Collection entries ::

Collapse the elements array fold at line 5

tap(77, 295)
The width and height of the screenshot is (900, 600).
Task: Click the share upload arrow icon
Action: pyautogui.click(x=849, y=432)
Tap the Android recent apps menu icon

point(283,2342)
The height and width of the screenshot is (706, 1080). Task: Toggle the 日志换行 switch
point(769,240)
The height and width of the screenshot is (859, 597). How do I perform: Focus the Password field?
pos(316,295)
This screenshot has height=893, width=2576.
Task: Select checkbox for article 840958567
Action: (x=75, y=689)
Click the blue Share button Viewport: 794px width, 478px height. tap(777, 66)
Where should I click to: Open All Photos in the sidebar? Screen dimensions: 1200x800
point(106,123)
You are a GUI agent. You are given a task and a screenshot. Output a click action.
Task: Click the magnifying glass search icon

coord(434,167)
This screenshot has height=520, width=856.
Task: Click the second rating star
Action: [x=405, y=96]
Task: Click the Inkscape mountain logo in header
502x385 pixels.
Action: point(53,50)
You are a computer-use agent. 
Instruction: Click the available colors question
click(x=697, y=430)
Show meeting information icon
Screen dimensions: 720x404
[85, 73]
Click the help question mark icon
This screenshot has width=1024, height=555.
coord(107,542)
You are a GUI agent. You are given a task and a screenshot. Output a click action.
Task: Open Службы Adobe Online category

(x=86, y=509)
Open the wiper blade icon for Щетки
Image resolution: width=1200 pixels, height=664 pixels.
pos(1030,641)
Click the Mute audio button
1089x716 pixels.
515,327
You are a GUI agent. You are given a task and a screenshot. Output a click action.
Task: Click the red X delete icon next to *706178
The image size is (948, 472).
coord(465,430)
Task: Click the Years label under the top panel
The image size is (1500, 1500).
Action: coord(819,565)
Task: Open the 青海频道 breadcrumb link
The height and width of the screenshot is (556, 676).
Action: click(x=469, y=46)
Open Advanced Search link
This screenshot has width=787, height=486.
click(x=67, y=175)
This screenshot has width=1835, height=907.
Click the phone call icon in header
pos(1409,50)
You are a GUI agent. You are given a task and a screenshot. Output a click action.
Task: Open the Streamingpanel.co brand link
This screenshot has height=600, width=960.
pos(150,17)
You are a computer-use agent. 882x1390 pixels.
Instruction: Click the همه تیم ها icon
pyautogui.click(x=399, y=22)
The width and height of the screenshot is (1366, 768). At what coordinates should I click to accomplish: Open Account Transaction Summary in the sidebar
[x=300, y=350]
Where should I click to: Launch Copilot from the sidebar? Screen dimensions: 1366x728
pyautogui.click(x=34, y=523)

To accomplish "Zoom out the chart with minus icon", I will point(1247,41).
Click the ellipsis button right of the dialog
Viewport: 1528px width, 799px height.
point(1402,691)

ABOUT THIS EXERCISE ::
Copy every line that appears above, with each word kept as it is.

EXERCISE RESPONSE ::
Collapse the elements array fold at line 5

tap(77, 295)
The width and height of the screenshot is (900, 600).
Task: Click the share upload arrow icon
Action: pyautogui.click(x=849, y=432)
Tap the Android recent apps menu icon

point(283,2342)
The height and width of the screenshot is (706, 1080). Task: Toggle the 日志换行 switch
point(769,240)
The height and width of the screenshot is (859, 597). How do I perform: Focus the Password field?
pos(316,295)
This screenshot has height=893, width=2576.
Task: Select checkbox for article 840958567
Action: (x=75, y=689)
Click the blue Share button Viewport: 794px width, 478px height. tap(777, 66)
Where should I click to: Open All Photos in the sidebar? Screen dimensions: 1200x800
point(106,123)
You are a GUI agent. You are given a task and a screenshot. Output a click action.
Task: Click the magnifying glass search icon

coord(434,167)
This screenshot has height=520, width=856.
Task: Click the second rating star
Action: [x=405, y=96]
Task: Click the Inkscape mountain logo in header
502x385 pixels.
Action: point(53,50)
You are a computer-use agent. 
Instruction: Click the available colors question
click(x=697, y=430)
Show meeting information icon
Screen dimensions: 720x404
[85, 73]
Click the help question mark icon
This screenshot has width=1024, height=555.
coord(107,542)
You are a GUI agent. You are given a task and a screenshot. Output a click action.
Task: Open Службы Adobe Online category

(x=86, y=509)
Open the wiper blade icon for Щетки
Image resolution: width=1200 pixels, height=664 pixels.
pos(1030,641)
Click the Mute audio button
1089x716 pixels.
515,327
You are a GUI agent. You are given a task and a screenshot. Output a click action.
Task: Click the red X delete icon next to *706178
The image size is (948, 472).
coord(465,430)
Task: Click the Years label under the top panel
The image size is (1500, 1500).
Action: coord(819,565)
Task: Open the 青海频道 breadcrumb link
The height and width of the screenshot is (556, 676).
Action: click(x=469, y=46)
Open Advanced Search link
This screenshot has width=787, height=486.
click(x=67, y=175)
This screenshot has width=1835, height=907.
Click the phone call icon in header
pos(1409,50)
You are a GUI agent. You are given a task and a screenshot. Output a click action.
Task: Open the Streamingpanel.co brand link
This screenshot has height=600, width=960.
pos(150,17)
You are a computer-use agent. 882x1390 pixels.
Instruction: Click the همه تیم ها icon
pyautogui.click(x=399, y=22)
The width and height of the screenshot is (1366, 768). At what coordinates should I click to accomplish: Open Account Transaction Summary in the sidebar
[x=300, y=350]
Where should I click to: Launch Copilot from the sidebar? Screen dimensions: 1366x728
pyautogui.click(x=34, y=523)

To accomplish "Zoom out the chart with minus icon", I will point(1247,41).
Click the ellipsis button right of the dialog
Viewport: 1528px width, 799px height.
point(1402,691)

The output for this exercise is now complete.